Returned when synthesis produces audio for a complete sentence.

```json theme={null}
{
  "audio": "<base64-encoded-audio>",
  "text": "Hello, welcome to Telnyx.",
  "isFinal": false,
  "cached": false,
  "timeToFirstAudioFrameMs": 245
}
```

<ParamField body="audio" type="string | null">
  Base64-encoded audio data. `null` when the provider uses streamed delivery — audio arrives in separate streamed chunk frames instead. See note below.
</ParamField>

<ParamField body="text" type="string | null">
  The text segment this audio corresponds to. `null` for streamed audio chunks.
</ParamField>

<ParamField body="isFinal" type="boolean">
  `false` for audio chunks.
</ParamField>

<ParamField body="cached" type="boolean">
  `true` if audio was served from cache.
</ParamField>

<ParamField body="timeToFirstAudioFrameMs" type="integer">
  Time in milliseconds from speech request to first audio frame.
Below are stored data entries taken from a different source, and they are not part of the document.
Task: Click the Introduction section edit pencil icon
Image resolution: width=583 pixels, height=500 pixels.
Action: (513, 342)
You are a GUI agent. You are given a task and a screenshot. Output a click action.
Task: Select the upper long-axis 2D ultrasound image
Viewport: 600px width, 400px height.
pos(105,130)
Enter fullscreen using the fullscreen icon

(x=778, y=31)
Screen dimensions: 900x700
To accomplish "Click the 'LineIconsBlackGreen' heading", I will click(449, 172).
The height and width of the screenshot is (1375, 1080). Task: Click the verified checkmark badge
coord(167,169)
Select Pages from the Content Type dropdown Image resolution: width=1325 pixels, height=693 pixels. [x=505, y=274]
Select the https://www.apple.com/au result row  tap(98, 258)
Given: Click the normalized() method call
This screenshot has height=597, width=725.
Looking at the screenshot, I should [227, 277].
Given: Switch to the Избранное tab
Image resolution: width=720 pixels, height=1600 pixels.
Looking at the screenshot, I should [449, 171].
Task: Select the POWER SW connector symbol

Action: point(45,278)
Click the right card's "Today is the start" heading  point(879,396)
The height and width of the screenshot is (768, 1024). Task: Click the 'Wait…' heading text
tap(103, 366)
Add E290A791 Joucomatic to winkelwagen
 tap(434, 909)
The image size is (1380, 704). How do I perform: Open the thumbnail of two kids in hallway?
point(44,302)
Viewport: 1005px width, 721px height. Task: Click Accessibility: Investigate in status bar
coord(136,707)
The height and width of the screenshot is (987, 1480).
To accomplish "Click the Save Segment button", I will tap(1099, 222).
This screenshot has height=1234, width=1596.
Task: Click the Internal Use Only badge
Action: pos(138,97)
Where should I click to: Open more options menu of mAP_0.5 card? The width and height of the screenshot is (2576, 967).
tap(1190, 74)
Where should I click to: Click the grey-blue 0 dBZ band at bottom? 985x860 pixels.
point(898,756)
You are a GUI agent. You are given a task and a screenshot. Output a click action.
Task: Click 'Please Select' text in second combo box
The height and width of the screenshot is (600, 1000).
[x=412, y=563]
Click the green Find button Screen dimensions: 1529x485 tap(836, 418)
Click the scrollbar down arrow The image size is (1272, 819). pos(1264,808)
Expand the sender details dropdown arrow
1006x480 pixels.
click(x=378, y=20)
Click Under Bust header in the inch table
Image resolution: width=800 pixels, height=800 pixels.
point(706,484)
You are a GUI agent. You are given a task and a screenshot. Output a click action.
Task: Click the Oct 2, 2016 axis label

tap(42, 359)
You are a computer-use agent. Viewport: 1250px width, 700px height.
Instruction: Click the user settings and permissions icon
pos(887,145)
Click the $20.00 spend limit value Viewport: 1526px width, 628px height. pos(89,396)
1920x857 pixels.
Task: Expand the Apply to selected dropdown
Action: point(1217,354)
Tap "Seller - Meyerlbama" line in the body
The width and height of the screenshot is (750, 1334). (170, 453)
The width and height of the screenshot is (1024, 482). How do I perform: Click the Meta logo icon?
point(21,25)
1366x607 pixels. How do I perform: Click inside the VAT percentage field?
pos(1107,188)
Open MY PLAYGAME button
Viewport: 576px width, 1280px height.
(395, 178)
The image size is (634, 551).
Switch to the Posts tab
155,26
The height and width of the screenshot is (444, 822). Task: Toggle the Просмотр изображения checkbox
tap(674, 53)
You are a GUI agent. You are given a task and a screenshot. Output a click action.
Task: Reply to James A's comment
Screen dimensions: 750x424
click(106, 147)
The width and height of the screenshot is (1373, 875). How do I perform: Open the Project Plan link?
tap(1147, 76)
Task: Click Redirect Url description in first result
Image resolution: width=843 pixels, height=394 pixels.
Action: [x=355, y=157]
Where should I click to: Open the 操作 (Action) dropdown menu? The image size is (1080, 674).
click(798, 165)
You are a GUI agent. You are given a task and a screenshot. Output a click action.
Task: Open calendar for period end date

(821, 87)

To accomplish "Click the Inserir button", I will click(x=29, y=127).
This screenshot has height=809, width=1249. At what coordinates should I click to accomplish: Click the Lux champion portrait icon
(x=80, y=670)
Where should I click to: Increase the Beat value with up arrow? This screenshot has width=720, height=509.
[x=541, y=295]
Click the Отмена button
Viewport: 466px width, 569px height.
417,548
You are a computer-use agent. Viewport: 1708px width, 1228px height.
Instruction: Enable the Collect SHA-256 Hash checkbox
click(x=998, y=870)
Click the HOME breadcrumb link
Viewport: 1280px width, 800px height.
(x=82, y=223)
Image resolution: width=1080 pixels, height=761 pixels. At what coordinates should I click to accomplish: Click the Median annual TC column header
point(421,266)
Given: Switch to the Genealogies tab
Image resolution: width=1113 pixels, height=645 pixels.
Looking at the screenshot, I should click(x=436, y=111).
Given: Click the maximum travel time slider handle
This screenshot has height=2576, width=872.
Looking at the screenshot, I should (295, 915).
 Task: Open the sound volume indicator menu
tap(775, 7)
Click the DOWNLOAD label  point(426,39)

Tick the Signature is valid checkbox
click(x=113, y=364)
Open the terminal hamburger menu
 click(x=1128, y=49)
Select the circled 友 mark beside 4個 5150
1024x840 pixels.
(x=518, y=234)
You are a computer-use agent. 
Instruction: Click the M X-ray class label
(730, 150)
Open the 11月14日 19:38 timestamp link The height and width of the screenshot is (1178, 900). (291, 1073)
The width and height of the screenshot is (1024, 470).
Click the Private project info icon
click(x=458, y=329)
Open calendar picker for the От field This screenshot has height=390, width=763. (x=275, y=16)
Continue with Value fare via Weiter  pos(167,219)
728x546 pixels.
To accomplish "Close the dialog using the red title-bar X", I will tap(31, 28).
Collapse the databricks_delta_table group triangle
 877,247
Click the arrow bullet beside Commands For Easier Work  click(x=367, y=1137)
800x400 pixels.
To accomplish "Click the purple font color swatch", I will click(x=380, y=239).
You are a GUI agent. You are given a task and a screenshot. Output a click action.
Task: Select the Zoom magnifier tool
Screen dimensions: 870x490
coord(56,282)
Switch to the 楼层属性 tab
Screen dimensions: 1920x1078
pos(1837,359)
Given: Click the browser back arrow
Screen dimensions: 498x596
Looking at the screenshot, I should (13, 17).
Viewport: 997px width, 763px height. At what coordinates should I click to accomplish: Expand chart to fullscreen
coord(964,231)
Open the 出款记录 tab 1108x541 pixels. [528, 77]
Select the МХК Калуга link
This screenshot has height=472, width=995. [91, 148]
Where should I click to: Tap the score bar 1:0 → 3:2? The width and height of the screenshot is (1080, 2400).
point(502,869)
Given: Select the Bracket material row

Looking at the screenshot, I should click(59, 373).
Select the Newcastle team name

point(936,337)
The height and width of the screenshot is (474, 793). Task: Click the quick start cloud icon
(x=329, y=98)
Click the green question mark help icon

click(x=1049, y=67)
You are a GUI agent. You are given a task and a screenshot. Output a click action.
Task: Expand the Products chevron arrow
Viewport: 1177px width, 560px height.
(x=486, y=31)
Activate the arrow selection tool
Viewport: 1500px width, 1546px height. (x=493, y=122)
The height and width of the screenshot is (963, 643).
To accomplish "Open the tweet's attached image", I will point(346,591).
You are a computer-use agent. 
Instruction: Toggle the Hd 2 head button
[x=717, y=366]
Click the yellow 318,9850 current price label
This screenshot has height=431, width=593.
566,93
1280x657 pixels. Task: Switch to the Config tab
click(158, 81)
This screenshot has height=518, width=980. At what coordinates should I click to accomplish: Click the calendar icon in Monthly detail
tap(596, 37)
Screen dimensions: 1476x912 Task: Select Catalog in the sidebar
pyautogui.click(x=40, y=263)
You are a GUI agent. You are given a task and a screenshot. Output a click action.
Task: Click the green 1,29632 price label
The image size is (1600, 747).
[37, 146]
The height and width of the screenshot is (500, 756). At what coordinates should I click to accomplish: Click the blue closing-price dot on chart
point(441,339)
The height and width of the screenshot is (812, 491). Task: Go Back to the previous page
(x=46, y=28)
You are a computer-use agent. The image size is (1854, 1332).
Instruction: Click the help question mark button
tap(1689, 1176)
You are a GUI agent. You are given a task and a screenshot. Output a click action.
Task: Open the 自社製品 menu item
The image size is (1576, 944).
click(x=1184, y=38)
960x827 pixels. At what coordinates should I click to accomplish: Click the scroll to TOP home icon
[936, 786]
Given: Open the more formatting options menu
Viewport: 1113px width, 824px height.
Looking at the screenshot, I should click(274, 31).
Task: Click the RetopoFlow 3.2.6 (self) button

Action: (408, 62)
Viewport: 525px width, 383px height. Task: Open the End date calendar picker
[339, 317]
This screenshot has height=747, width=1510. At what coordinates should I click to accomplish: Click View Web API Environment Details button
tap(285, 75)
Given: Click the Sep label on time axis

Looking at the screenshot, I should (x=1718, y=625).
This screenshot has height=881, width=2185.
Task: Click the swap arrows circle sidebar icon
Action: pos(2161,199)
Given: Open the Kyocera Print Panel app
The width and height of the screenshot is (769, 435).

Only present on the first chunk of each synthesis.
</ParamField>

### Streamed Audio Chunk

For providers that stream audio incrementally (Telnyx Natural, NaturalHD, Qwen3TTS, Rime, Minimax, Resemble, Inworld), audio arrives in separate frames:

```json theme={null}
{
  "audio": "<base64-encoded-audio>",
  "text": null,
  "isFinal": false,
  "cached": false
}
```

These contain raw audio data (`text` is always `null`). The concatenated audio chunk for these providers has `audio: null` — only the streamed chunks carry audio bytes.

<Info>
  For AWS Polly and Azure, audio is returned in the `audio` field of the regular audio chunk frame. For all other providers, ignore the `audio` field on the text-bearing chunk and collect audio from the streamed frames.
</Info>

### Final Frame

Signals that synthesis is complete for the current text input:

```json theme={null}
{
  "audio": null,
  "text": "",
  "isFinal": true
}
```

The connection remains open after a final frame — send more text or close.

### Error Frame

```json theme={null}
{
  "error": "Provider error message"
}
```

The connection closes shortly after an error frame.